The former governor of Massachusetts hardly stopped campaigning after losing the Republican nomination to Sen. John McCain in 2008. He emerged an early favorite in the 2012 race, but a lineup of Republican one-hit-wonders ranging from businessman Herman Cain to Texas Gov. Rick Perry - and a rule change that forced early caucus and primary states to award their delegates proportionately - kept Romney from effectively securing the nomination until former Pennsylvania Sen. Rick Santorum suspended his campaign in early April.
Thursday, Romney used the hype surrounding Obama's candidacy in 2008 to portray himself as a pragmatic leader.
"You know there's something wrong with the kind of job he's done as president when the best feeling you had was the day you voted for him," Romney said. "President Obama promised to begin to slow the rise of the oceans and to heal the planet.

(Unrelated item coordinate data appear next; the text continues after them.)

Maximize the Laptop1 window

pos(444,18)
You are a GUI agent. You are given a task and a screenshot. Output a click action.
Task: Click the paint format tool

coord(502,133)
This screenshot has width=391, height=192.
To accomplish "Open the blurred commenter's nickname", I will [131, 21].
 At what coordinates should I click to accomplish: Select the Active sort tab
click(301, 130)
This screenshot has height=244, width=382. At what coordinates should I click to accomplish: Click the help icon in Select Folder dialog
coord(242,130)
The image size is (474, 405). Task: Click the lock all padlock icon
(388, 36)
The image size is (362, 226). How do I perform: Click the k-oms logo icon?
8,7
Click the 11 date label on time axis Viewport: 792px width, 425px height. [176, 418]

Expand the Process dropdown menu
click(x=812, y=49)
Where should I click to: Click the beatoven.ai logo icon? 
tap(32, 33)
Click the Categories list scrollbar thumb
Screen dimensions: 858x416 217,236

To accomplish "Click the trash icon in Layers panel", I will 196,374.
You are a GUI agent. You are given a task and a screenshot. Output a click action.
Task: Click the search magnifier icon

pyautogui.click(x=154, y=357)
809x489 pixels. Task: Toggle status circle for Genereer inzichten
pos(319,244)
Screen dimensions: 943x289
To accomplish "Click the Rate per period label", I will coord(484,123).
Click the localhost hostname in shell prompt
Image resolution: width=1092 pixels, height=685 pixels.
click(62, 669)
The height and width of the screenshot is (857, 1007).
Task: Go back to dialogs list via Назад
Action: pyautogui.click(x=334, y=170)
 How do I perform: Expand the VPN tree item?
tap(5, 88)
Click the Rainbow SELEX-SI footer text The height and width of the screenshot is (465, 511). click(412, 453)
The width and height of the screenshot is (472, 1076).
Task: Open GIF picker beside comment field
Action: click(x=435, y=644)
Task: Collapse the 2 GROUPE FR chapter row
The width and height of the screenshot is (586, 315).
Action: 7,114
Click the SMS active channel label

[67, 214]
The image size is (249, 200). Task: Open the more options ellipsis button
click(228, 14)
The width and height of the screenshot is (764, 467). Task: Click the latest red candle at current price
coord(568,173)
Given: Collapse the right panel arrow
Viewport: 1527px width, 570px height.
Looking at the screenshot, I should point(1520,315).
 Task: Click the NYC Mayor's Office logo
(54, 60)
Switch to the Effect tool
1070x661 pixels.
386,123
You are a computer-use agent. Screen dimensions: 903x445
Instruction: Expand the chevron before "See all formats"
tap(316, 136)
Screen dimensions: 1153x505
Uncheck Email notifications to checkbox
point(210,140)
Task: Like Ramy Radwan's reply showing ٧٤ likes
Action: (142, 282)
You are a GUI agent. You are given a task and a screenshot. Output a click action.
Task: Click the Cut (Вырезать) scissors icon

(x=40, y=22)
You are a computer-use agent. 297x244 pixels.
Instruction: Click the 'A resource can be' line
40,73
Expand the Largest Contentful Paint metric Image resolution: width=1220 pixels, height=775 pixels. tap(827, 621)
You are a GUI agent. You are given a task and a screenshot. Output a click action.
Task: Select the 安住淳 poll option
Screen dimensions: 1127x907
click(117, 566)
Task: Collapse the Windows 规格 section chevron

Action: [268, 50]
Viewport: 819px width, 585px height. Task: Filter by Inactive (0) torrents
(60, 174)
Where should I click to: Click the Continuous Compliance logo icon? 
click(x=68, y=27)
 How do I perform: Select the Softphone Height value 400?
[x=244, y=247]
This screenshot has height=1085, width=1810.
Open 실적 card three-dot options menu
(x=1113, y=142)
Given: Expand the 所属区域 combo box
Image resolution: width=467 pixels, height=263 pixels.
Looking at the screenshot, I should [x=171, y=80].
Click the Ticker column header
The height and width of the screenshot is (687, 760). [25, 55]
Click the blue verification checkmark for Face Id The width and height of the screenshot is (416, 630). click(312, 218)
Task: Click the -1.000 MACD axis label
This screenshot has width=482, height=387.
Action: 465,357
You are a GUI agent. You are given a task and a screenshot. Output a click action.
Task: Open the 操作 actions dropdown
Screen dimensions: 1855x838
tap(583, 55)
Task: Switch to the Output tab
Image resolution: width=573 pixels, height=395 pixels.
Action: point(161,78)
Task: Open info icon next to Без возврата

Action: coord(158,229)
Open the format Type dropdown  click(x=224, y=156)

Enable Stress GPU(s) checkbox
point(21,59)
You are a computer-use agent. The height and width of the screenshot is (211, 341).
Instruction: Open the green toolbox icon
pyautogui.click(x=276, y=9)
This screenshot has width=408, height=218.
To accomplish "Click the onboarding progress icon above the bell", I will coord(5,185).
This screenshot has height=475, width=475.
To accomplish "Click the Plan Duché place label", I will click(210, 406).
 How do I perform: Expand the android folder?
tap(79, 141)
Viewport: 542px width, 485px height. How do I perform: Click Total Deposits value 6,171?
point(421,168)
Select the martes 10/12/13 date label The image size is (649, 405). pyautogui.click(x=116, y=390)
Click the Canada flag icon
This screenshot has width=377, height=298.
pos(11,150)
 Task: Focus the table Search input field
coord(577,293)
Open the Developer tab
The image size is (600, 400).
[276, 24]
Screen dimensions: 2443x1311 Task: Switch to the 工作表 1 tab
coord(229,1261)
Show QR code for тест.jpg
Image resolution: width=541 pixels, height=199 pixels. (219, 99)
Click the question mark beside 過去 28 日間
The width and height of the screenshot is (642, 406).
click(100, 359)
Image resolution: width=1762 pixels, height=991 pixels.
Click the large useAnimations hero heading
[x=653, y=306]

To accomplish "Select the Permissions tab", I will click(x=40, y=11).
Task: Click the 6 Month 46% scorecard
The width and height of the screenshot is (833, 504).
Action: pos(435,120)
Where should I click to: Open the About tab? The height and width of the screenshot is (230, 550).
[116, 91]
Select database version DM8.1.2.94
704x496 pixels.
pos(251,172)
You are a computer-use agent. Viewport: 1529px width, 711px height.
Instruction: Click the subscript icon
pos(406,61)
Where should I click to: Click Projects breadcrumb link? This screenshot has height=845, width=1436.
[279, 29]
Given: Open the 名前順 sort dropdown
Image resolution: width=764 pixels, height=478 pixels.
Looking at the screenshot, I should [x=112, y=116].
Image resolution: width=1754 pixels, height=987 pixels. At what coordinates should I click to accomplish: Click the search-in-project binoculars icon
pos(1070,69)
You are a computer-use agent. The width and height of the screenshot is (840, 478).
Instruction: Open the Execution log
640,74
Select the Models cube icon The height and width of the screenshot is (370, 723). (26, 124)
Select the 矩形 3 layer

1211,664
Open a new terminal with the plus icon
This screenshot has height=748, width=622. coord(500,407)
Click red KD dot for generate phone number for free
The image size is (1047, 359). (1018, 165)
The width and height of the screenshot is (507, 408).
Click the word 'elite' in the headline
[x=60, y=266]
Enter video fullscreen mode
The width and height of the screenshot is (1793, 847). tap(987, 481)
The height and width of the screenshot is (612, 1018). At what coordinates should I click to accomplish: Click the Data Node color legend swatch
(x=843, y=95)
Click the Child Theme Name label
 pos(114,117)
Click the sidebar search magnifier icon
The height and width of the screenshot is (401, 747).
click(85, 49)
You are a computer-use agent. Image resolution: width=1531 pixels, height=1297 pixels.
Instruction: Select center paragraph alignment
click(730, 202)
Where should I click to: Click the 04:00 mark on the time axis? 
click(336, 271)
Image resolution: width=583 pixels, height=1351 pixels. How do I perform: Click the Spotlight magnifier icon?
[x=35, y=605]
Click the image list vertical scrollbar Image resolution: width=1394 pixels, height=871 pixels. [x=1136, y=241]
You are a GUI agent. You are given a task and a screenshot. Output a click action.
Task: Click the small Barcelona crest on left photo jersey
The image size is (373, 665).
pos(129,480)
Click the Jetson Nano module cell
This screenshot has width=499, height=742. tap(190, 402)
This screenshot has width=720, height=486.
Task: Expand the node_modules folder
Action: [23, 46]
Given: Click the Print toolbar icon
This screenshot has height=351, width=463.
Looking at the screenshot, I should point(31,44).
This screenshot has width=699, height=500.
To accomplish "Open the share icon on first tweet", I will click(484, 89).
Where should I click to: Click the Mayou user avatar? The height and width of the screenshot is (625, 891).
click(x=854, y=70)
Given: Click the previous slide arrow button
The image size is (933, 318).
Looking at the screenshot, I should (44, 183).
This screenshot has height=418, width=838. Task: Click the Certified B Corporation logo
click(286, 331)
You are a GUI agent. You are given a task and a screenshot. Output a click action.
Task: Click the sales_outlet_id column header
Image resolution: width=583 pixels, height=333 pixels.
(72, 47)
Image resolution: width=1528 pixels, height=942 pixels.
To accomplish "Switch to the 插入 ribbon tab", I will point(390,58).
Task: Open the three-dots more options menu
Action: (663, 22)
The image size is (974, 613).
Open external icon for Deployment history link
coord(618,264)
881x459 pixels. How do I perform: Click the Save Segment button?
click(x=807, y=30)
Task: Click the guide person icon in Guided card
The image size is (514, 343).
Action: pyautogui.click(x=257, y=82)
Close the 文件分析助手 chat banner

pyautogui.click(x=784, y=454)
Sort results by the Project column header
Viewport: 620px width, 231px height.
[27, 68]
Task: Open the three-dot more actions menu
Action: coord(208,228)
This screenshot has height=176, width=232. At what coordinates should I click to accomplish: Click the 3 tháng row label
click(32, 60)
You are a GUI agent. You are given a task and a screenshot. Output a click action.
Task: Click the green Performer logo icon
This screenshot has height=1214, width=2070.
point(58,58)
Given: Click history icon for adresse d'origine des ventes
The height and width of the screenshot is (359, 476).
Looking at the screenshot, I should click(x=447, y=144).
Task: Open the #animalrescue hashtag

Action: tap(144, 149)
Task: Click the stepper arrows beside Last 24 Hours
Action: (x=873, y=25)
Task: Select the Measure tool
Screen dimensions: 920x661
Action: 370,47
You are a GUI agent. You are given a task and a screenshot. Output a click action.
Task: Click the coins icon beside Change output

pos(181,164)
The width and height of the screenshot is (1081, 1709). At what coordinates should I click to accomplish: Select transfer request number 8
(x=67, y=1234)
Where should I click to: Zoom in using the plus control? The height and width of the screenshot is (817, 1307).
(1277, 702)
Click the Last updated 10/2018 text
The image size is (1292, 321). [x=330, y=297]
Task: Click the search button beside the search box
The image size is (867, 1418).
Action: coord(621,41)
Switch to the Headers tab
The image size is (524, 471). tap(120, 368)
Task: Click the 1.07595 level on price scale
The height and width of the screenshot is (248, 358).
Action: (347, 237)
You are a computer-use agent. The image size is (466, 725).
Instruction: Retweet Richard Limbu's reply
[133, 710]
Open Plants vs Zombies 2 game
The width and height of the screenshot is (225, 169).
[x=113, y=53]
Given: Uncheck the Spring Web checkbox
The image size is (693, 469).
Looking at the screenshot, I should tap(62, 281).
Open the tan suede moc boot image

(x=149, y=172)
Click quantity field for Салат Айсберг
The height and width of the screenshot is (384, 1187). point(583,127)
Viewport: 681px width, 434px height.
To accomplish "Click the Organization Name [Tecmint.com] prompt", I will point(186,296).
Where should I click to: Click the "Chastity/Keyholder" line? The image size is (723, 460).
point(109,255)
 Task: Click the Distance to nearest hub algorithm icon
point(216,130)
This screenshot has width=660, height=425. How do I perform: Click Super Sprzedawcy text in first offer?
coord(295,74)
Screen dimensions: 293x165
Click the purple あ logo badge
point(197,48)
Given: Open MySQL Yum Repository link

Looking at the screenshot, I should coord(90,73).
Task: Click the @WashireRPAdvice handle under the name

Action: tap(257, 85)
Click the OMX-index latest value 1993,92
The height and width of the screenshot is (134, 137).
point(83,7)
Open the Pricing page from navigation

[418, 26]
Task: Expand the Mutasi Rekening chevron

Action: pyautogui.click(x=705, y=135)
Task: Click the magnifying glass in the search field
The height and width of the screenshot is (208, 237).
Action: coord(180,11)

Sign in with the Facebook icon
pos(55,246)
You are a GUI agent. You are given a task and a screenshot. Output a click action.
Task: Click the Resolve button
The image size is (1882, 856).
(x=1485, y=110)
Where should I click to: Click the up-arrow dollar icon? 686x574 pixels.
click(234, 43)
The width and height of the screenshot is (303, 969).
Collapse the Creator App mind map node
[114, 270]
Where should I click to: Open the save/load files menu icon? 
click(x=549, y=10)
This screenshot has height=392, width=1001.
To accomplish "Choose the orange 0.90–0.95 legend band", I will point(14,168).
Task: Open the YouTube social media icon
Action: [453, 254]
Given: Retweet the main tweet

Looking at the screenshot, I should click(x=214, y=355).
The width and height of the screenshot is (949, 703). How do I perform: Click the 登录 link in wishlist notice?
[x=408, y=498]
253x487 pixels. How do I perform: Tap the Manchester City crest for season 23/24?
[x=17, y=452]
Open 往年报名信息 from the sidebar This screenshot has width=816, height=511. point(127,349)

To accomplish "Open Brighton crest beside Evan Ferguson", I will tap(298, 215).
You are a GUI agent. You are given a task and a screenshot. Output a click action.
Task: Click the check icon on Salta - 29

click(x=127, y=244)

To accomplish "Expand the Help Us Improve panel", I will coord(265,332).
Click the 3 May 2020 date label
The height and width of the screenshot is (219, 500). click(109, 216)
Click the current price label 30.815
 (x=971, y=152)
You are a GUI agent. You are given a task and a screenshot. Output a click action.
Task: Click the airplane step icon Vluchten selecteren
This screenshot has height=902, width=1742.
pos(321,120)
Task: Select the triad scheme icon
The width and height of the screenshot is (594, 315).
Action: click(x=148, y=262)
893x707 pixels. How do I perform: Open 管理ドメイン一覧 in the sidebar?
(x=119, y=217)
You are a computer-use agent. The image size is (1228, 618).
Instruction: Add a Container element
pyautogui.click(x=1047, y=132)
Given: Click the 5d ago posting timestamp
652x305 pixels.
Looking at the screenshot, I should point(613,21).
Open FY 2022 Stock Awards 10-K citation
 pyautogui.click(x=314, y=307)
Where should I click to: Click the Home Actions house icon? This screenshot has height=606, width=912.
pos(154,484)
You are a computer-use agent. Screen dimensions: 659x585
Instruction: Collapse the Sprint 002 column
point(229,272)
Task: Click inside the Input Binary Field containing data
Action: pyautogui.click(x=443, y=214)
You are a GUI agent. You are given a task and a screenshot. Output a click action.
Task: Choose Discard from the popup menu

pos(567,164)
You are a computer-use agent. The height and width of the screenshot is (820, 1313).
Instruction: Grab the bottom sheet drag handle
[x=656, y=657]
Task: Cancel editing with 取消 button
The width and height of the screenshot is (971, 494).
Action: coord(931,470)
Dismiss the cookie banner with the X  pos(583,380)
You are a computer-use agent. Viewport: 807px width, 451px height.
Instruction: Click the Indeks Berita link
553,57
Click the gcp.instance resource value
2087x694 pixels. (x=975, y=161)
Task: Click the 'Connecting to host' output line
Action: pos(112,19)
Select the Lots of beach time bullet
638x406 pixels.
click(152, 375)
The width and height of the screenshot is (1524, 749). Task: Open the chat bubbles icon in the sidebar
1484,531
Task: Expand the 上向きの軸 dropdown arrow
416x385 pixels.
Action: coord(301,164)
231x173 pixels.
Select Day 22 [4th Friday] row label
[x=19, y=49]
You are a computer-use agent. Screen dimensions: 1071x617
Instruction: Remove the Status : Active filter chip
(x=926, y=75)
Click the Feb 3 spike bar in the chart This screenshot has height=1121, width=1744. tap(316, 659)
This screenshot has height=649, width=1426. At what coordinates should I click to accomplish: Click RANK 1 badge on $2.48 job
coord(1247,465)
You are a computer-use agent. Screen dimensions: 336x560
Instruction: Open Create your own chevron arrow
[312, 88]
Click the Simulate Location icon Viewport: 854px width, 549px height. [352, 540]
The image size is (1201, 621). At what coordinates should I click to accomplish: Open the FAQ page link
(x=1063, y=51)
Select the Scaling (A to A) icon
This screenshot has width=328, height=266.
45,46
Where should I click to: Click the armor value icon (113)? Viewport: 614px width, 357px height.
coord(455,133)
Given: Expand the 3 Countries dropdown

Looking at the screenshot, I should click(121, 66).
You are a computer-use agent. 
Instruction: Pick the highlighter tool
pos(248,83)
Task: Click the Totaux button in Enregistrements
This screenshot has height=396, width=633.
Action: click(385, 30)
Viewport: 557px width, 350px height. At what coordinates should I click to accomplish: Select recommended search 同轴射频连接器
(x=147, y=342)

My promise is to help you and your family."
Other speakers during the convention focused on Romney's personal life in order to make him a more likable candidate. Ann Romney shared stories from the early days of their marriage, praising her husband's generosity and selflessness. She also appealed to female voters, one of Obama's most important voting blocs.
Like his wife, Romney devoted part of his speech to courting women voters, highlighting female Republican governors, as well as his hiring of women in the public and private sectors.
Romney's most assertive moments came when he defended Bain Capital, the company he co-founded in 1984, as "a great American success story." The Romney campaign initially touted it as a selling point for their candidate, but Obama and his surrogates have used Romney's time at the company to paint him as a heartless capitalist who shuttered businesses and outsourced jobs for personal gain.
Romney pointed to Obama's lack of private sector experience, which he called a basic qualification for the presidency.
"In America, we celebrate success. We don't apologize for success," Romney said.
Delegate Kelly Schulz, a Frederick County Republican and member of the House of Delegates, described the speech as "inspirational and motivational."
"It's certainly going to make people work harder in these 68 days we have left," she said.
CNS Staff Writer Caitlin Johnston contributed to this report.